Reste quand même que dans le vaste monde de la "crêperie", la distinction mentionnée par tilt et janpol est celle qui a le plus cours.


----------



## yannalan

En-dehors du pays d'origine, oui....


----------



## Nicomon

Pour moi une galette rappelle cet exemple du TLFI


> Spécialement
> ♦ [Dans l'Ouest, au Québec] Crêpe à base de farine de sarrasin. Elle promena sur les ronds de poêle fumants une couenne de lard avant d'y étendre à dos de cuiller la galette de sarrasin grise (Guèvremont,Survenant, 1945, p. 50).


  Mais une galette de sarrasin a une moins grande circonférence qu'une crêpe et est un peu moins plate.  Elle a la forme des "pancakes" américaines. 

Tiens itka, je t'invite à ce festival.


----------



## Aoyama

> une galette a une moins grande circonférence qu'une crêpe et est un peu moins plate. Elle ressemble aux "pancakes" américaines


C'est une autre manière de faire la différence, mais cette différence est ... différente.
On se rapproche de la galette dont parle Xence qui 





> est une variété de pain maison, cuite dans des plats en poterie


.
Pareil pour "pancake", "gâteau à la poêle" que certains s'obstinaient à confondre  avec les crêpes, jusqu'à ce que le mot français s'impose en anglais.


----------



## tilt

Aoyama said:


> Pareil pour "pancake", "gâteau à la poêle" que certains s'obstinaient à confondre  avec les crêpes, jusqu'à ce que le mot français s'impose en anglais.

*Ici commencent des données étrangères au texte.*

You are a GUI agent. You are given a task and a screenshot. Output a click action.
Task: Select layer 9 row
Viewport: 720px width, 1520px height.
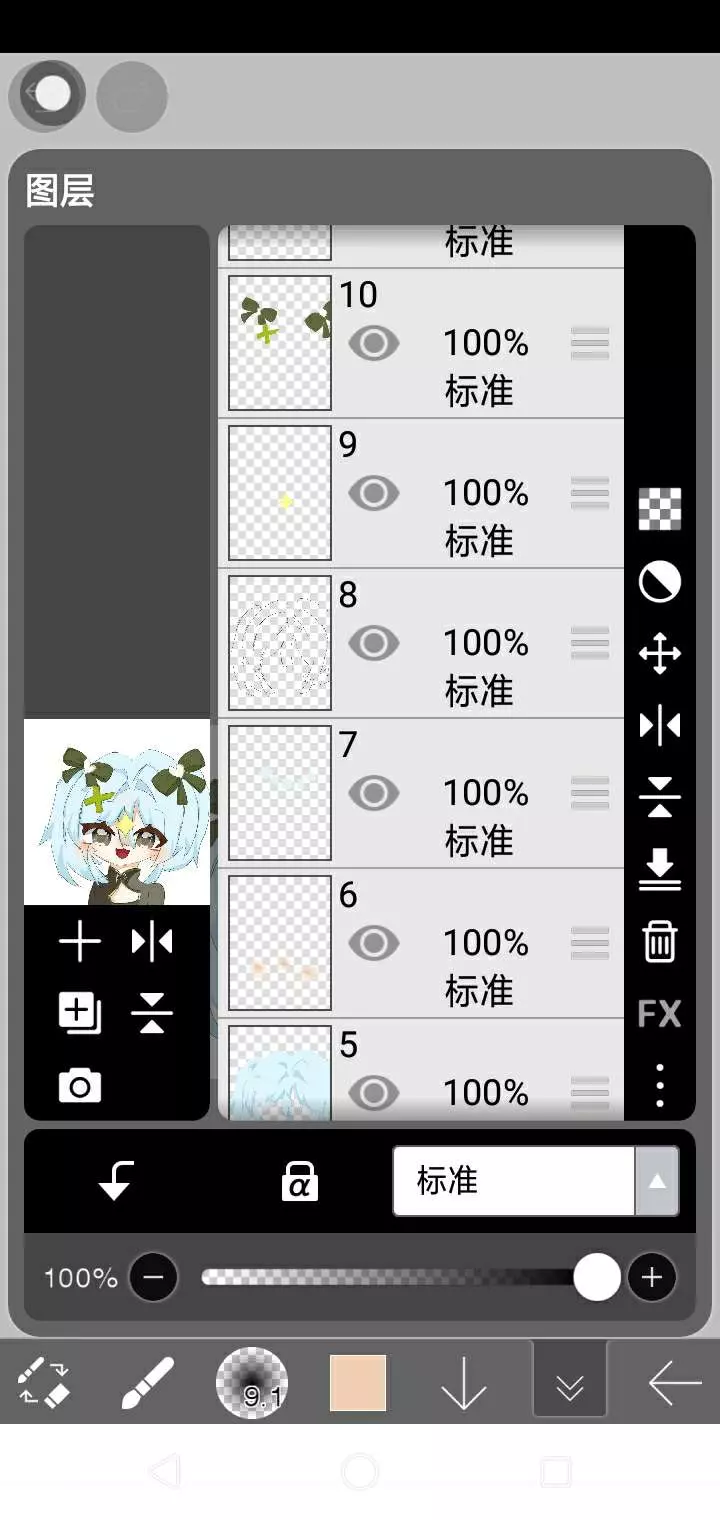point(421,493)
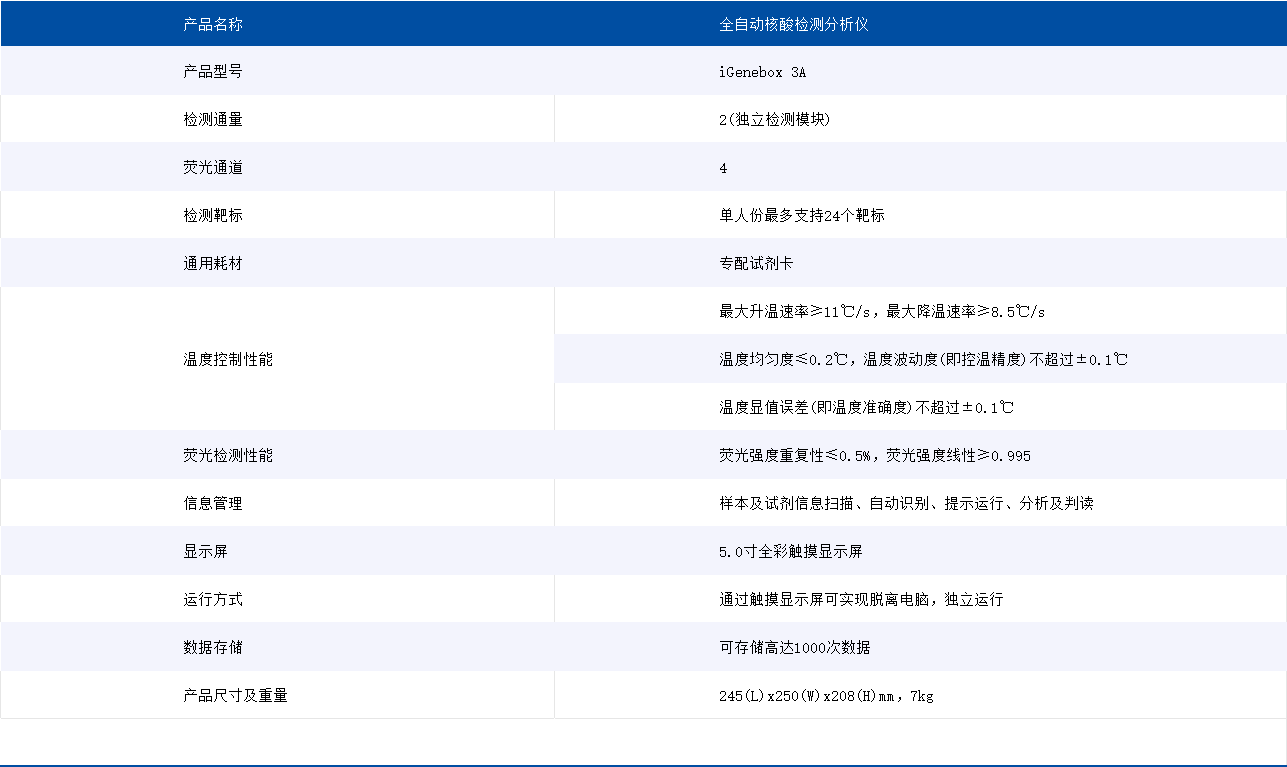This screenshot has width=1287, height=767.
Task: Click the 产品名称 header cell
Action: click(x=211, y=22)
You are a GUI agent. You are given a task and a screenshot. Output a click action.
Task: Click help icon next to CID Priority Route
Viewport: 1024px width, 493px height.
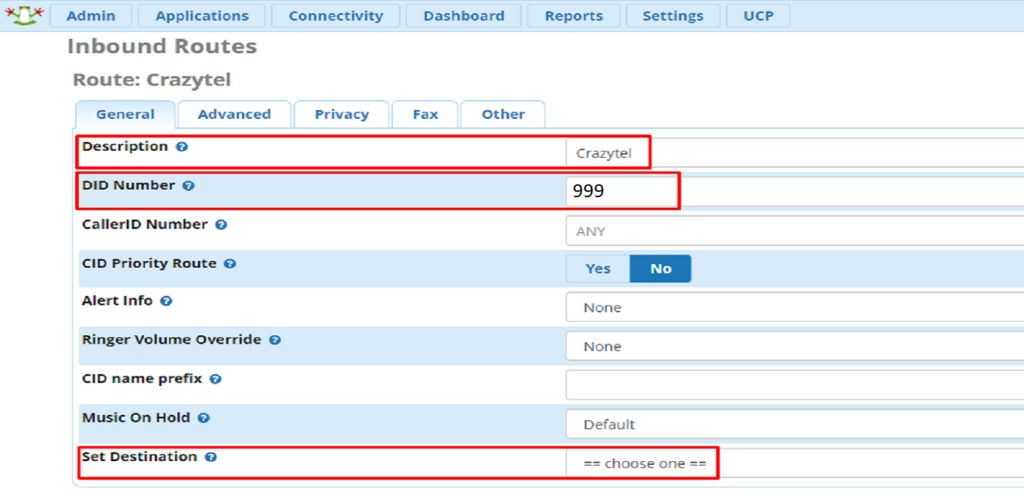pos(230,264)
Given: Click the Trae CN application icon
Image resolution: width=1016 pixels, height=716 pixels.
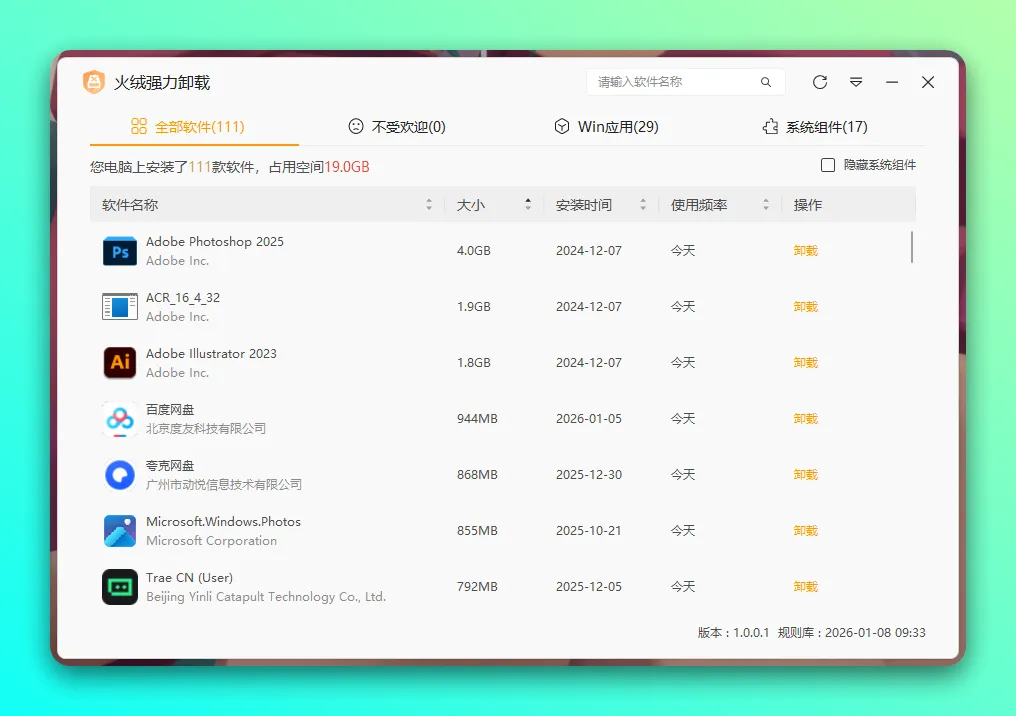Looking at the screenshot, I should pos(119,586).
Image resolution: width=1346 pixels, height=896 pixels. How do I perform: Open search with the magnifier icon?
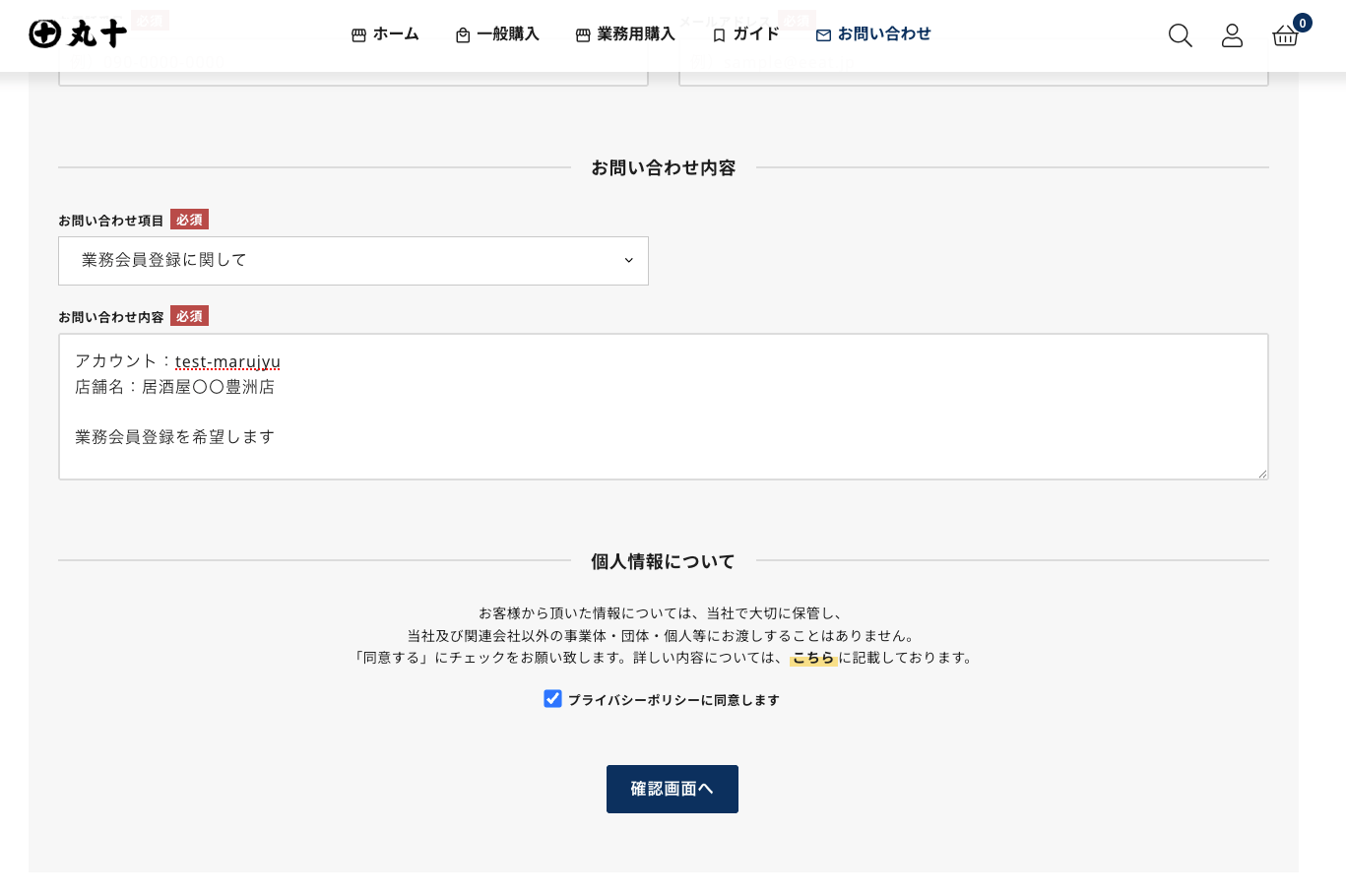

Le pancake tient en effet plus du _matefaim_ que de la crêpe.
Ceci dit, en cours d'anglais, on nous apprend que crêpe de dit pancake en anglais ! Ceci explique cela.


----------



## Aoyama

...matefaim, bravo ! J'en reste comme deux ronds de flans (qui ne sont pas des crêpes ni des galettes).


----------



## Anathème

J'ai été surprise lorsque j'ai déménagé du Finistère en Ille-et-Villaine de me retrouver avec des galettes et des crêpes. En gros, ça varie selon la région (en France), voire même le département (en Bretagne). Mais généralement, il y a deux sortes de crêpes :

- crêpe de froment (sucrée)
- crêpe de blé noir/sarrazin (salée)

La seconde est parfois appelée galette, et dans ce cas, la première deviendra une simple crêpe.


----------



## tilt

Anathème said:


> J'ai été surprise lorsque j'ai déménagé du Finistère en Ille-et-Villaine de me retrouver avec des galettes et des crêpes. En gros, ça varie selon la région (en France), voire même le département (en Bretagne). Mais généralement, il y a deux sortes de crêpes :
> 
> - crêpe de froment (sucrée)
> - crêpe de blé noir/sarrazin (salée)
> 
> La seconde est parfois appelée galette, et dans ce cas, la première deviendra une simple crêpe.


Excellente synthèse. 
Quoique chacune des crêpes supporte très bien le sucré aussi bien que le salé !


----------



## Anathème

tilt said:


> Excellente synthèse.
> Quoique chacune des crêpes supporte très bien le sucré aussi bien que le salé !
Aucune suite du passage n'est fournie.